5.3. Heart Tissue and Vascular Grafts

Blood vessels and heart tissues are delicate and complex tissues. Minor internal injuries to these tissues could lead to serious health issues. According to the National Health Interview Survey 2010, for the US, the morbidity rate for adults with cardiovascular disease is 11.8% [118] and it stands at the number one position for cause of deaths due to diseases in the US according to the survey in 2010 [119]. Therefore there is a lot of focus on the fields of heart and vascular tissue engineering.
Xu et al. [120] studied poly(l-lactid-co-ε-caprolactone) (P(LLA-CL)) electrospun nanofibers and their application in blood vessel tissue engineering. It was noticed that human coronary artery smooth muscle cells (SMCs) attached and aligned along the axis of these aligned fibers and showed spindle-like contractile phenotype.

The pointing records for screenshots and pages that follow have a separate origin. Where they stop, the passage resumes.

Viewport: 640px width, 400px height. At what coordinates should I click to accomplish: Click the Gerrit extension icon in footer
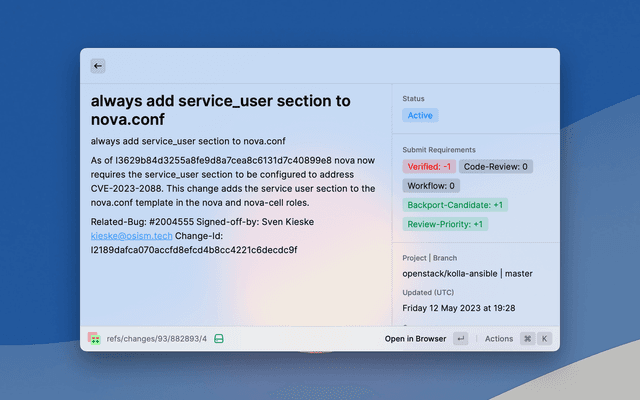[93, 339]
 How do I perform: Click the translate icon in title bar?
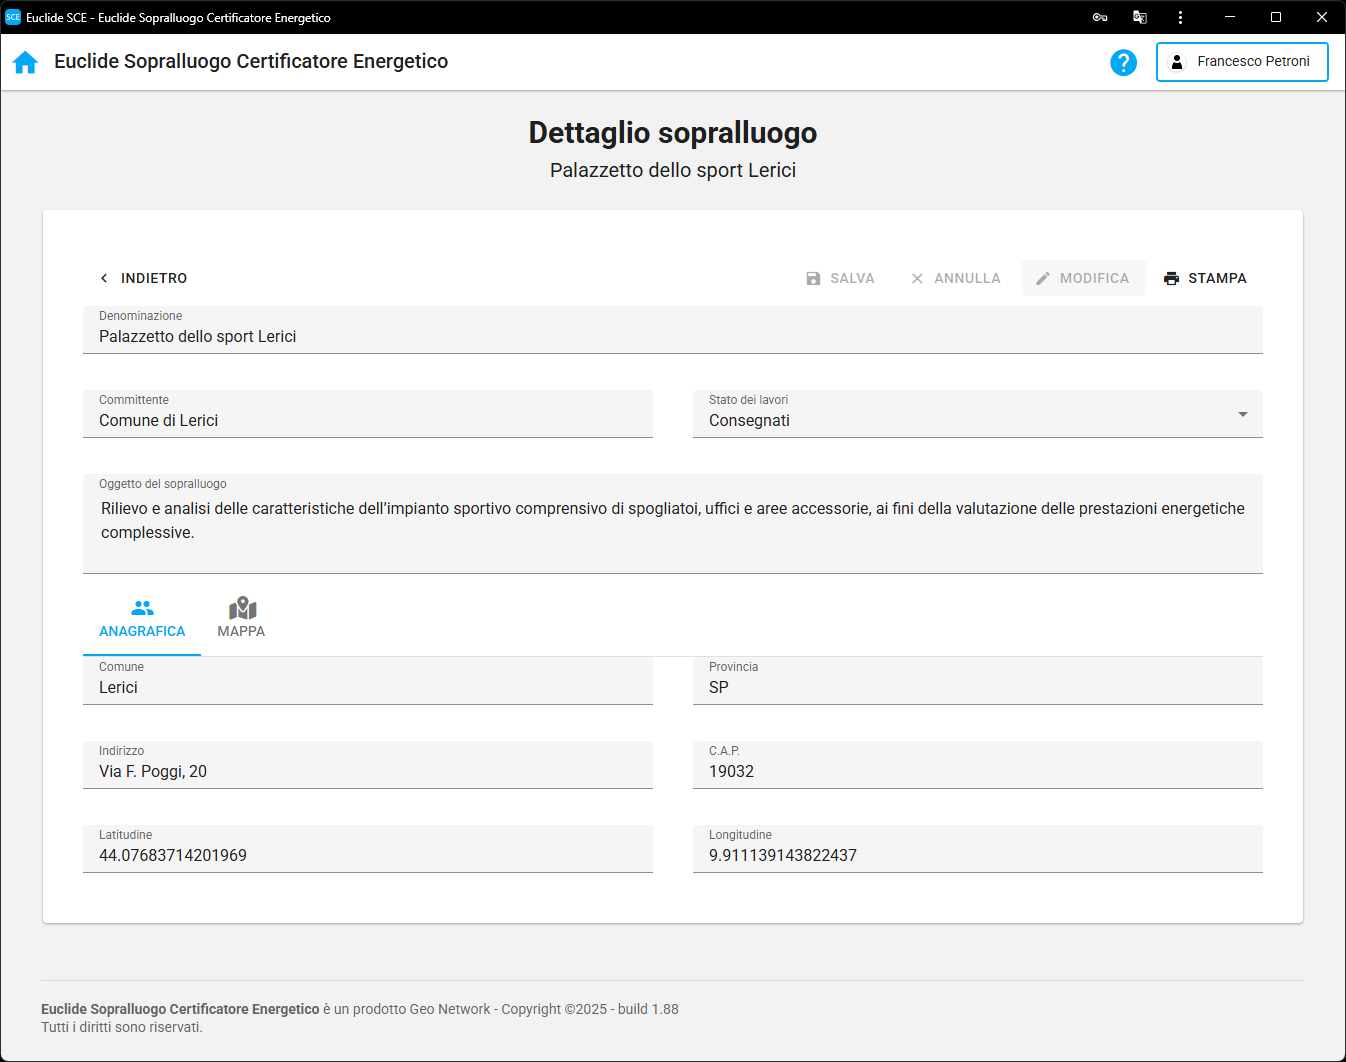click(x=1139, y=17)
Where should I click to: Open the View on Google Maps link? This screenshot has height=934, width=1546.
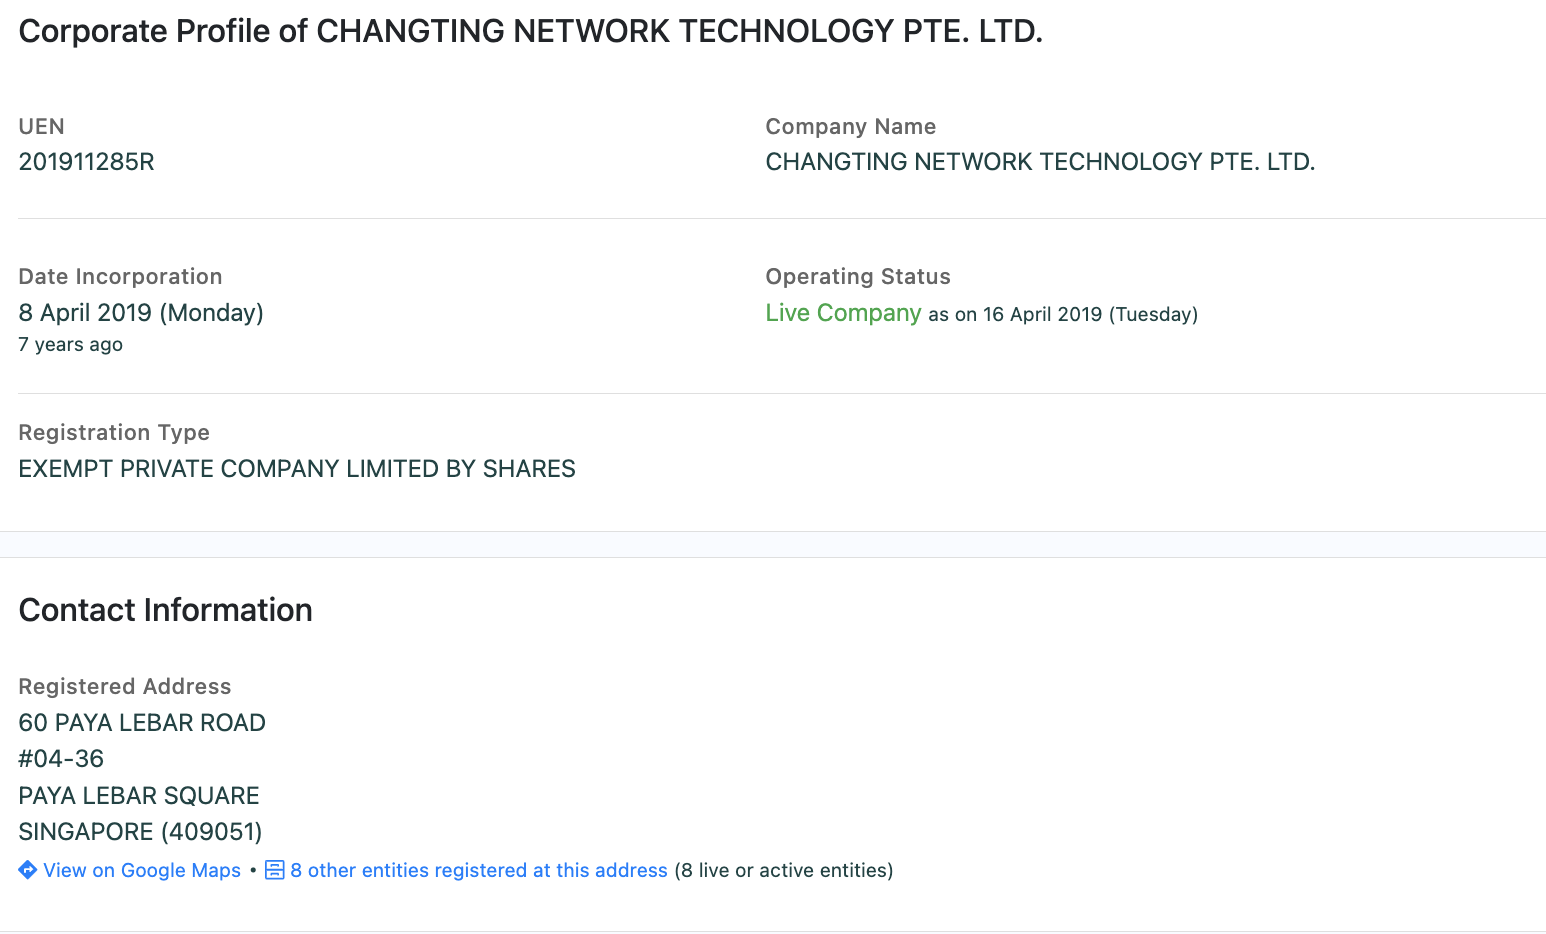coord(142,870)
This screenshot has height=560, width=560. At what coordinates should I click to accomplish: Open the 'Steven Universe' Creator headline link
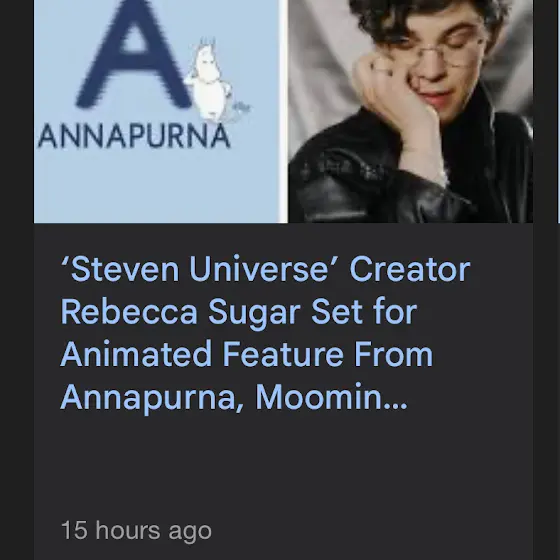(265, 333)
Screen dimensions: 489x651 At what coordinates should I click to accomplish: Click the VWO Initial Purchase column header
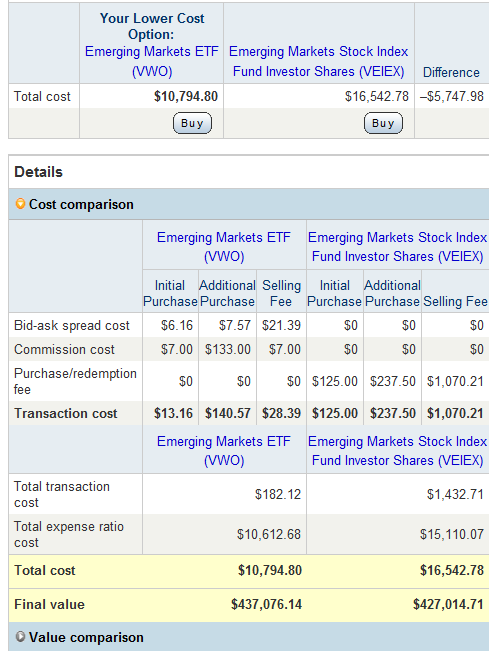[170, 293]
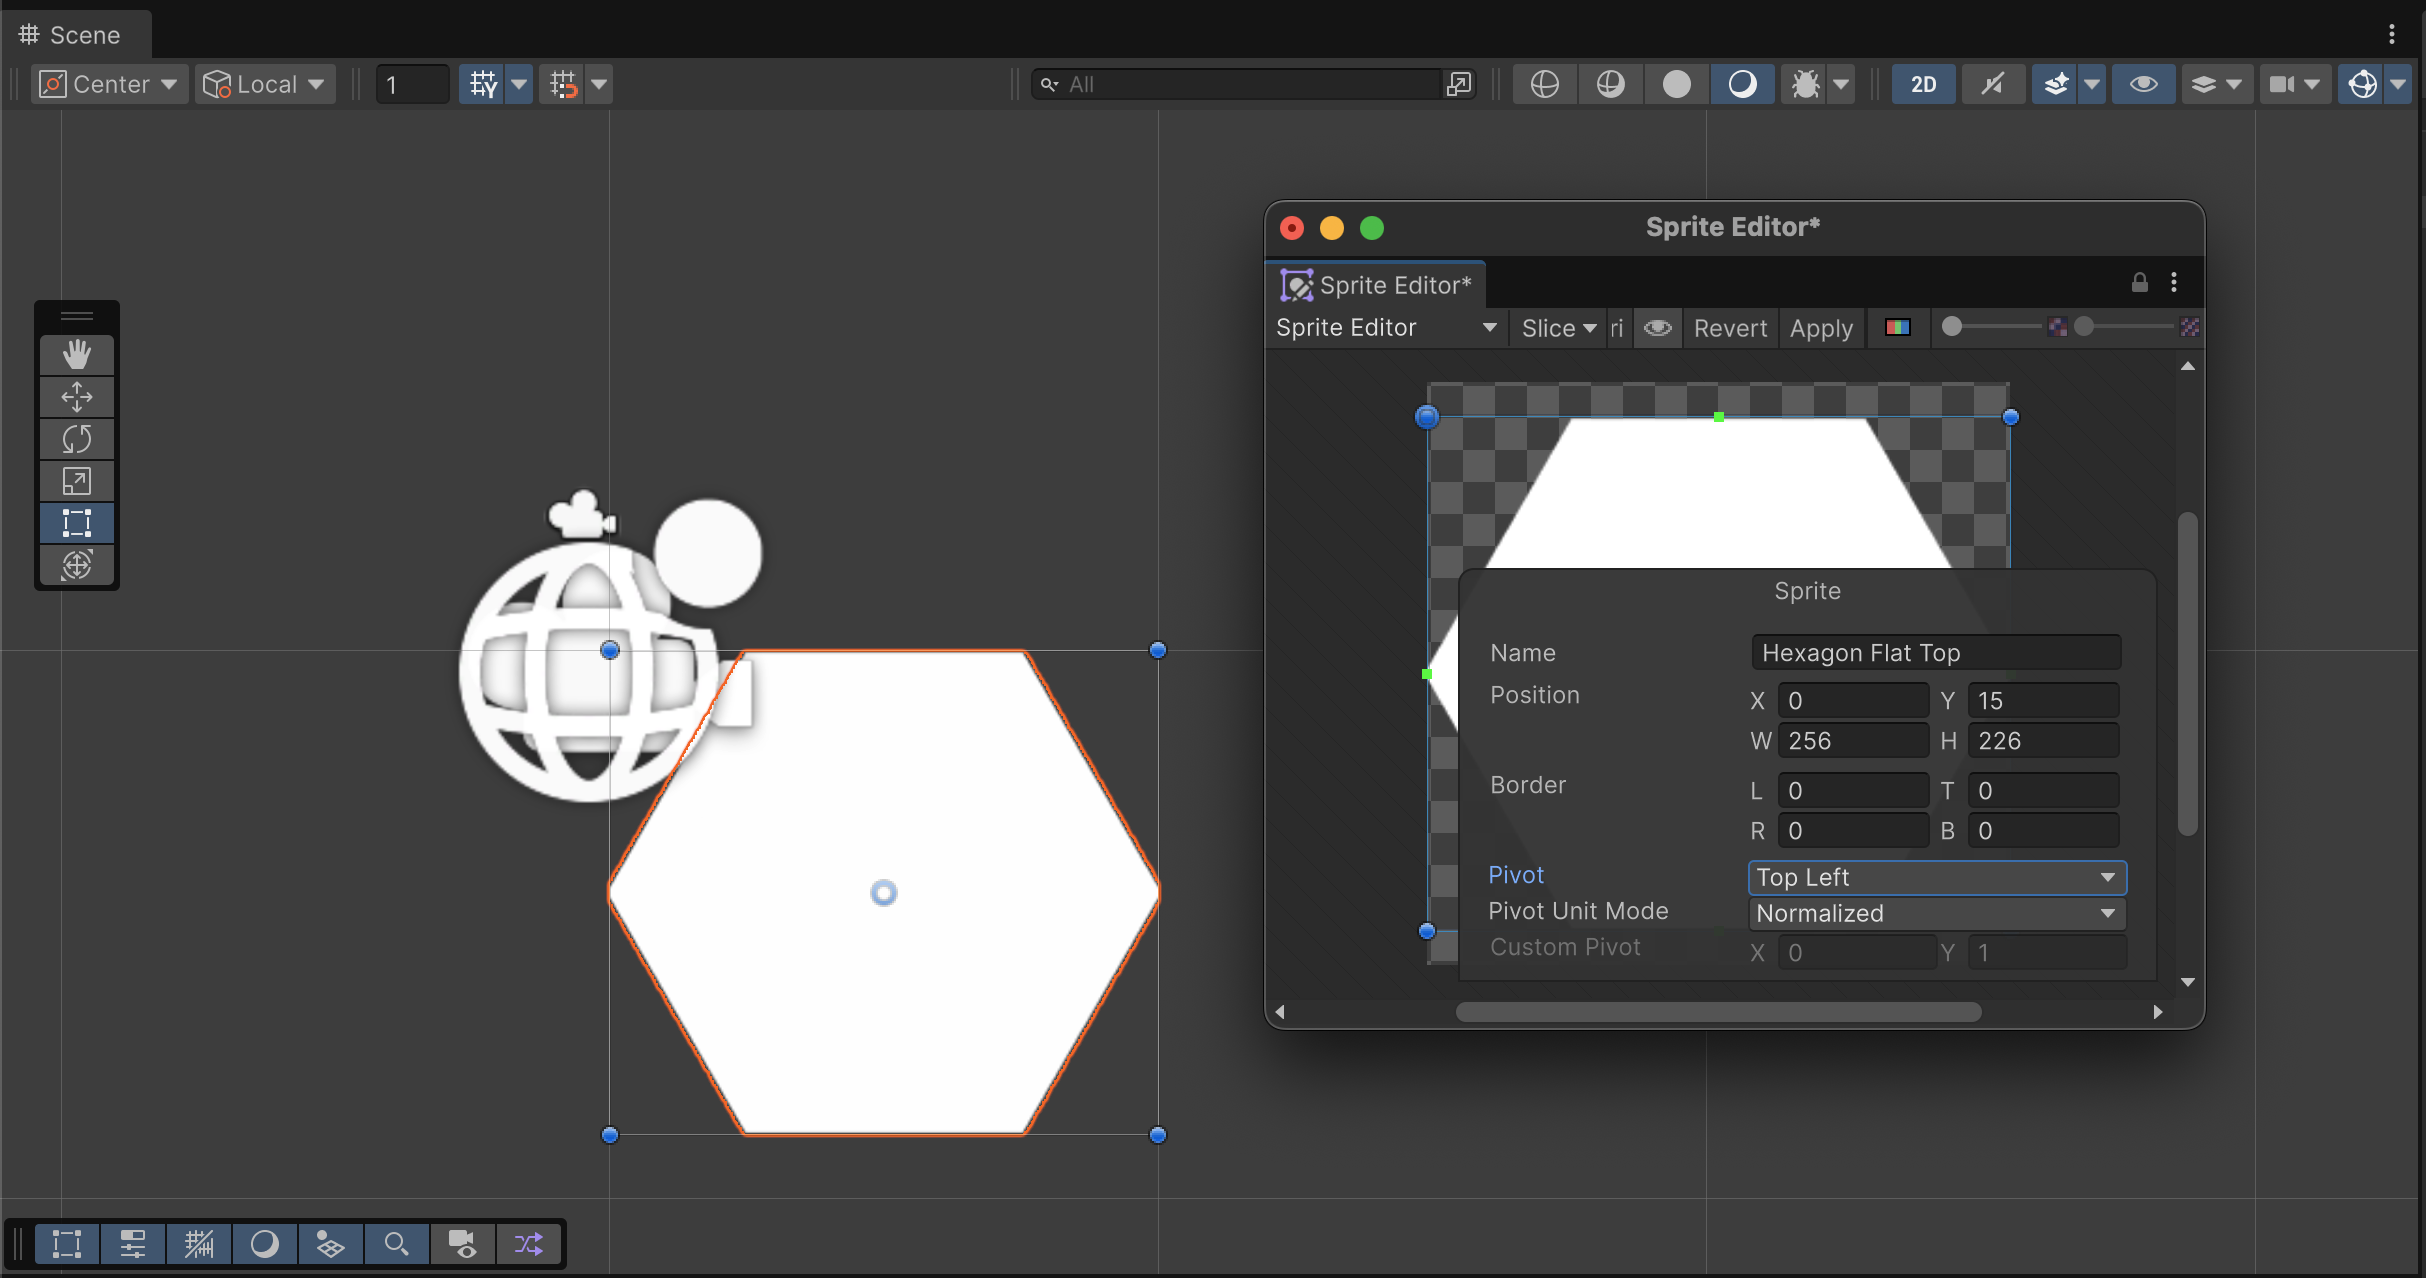Click the zoom slider in Sprite Editor
2426x1278 pixels.
pos(1992,327)
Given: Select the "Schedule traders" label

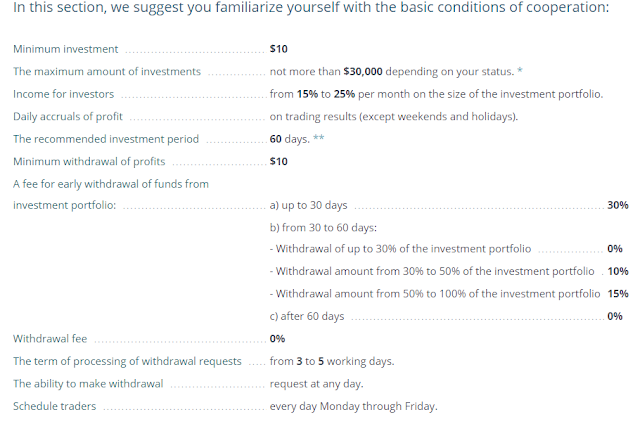Looking at the screenshot, I should (55, 406).
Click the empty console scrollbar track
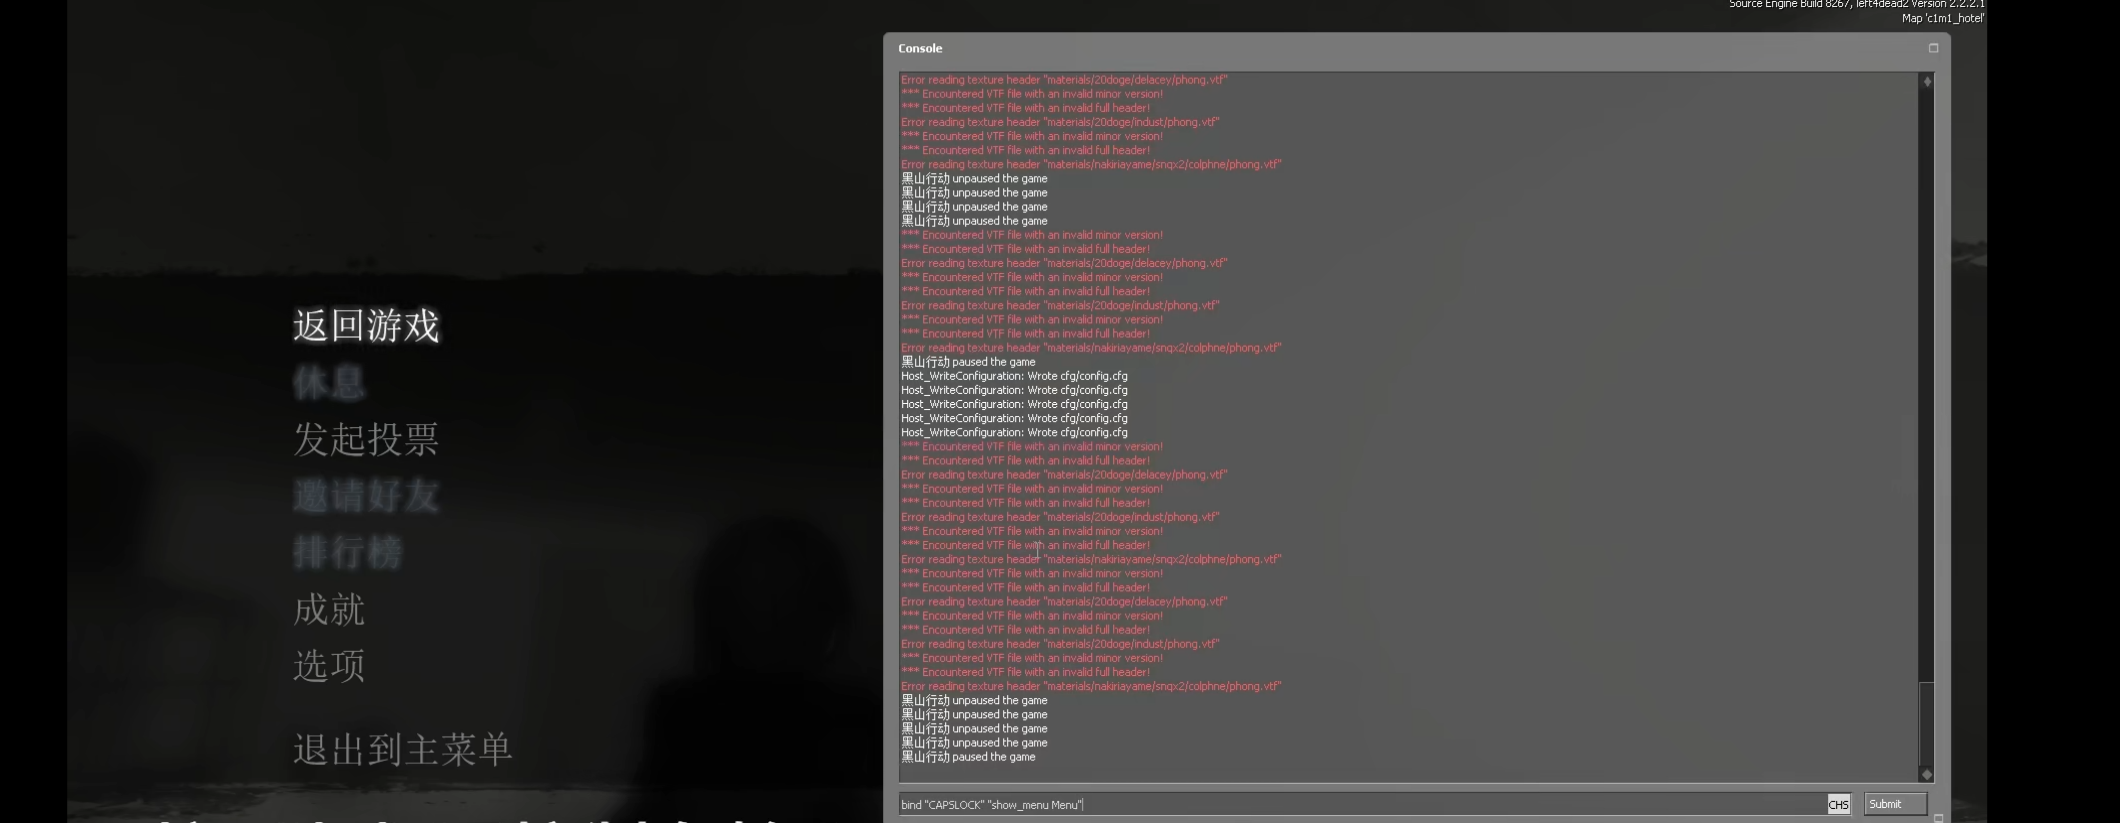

Blood vessels have three layers which are tunica intima, tunica media, and tunica adventitia. Tunica intima is the innermost layer consisting of an endothelial layer and connective tissue layer of elastic fibers. The middle layer tunica media is mostly made up of smooth muscles and the external layer, tunica adventitia, is made up of collagen [121]. The major problem with vascular grafts is the risk of rejection and clot formation [122]. If the humoral immune system detects the graft as a foreign body, antigen-antibody reactions occur leading to graft rejection by the body. Nanofiber scaffolds used for these tissues are expected to mimic the ECM. One plausible solution to reduce rejection is to develop a layer of endothelium in the core. These cells produce bioactive substances like heparin sulfate which can prevent thrombogenesis on the surface of scaffolds. In arteries with a wide diameter thrombogenesis is not much observed. Therefore vascular grafts for wide diameter blood vessels were successful. There is a real challenge to develop nanofibrous grafts for blood vessels with small diameters.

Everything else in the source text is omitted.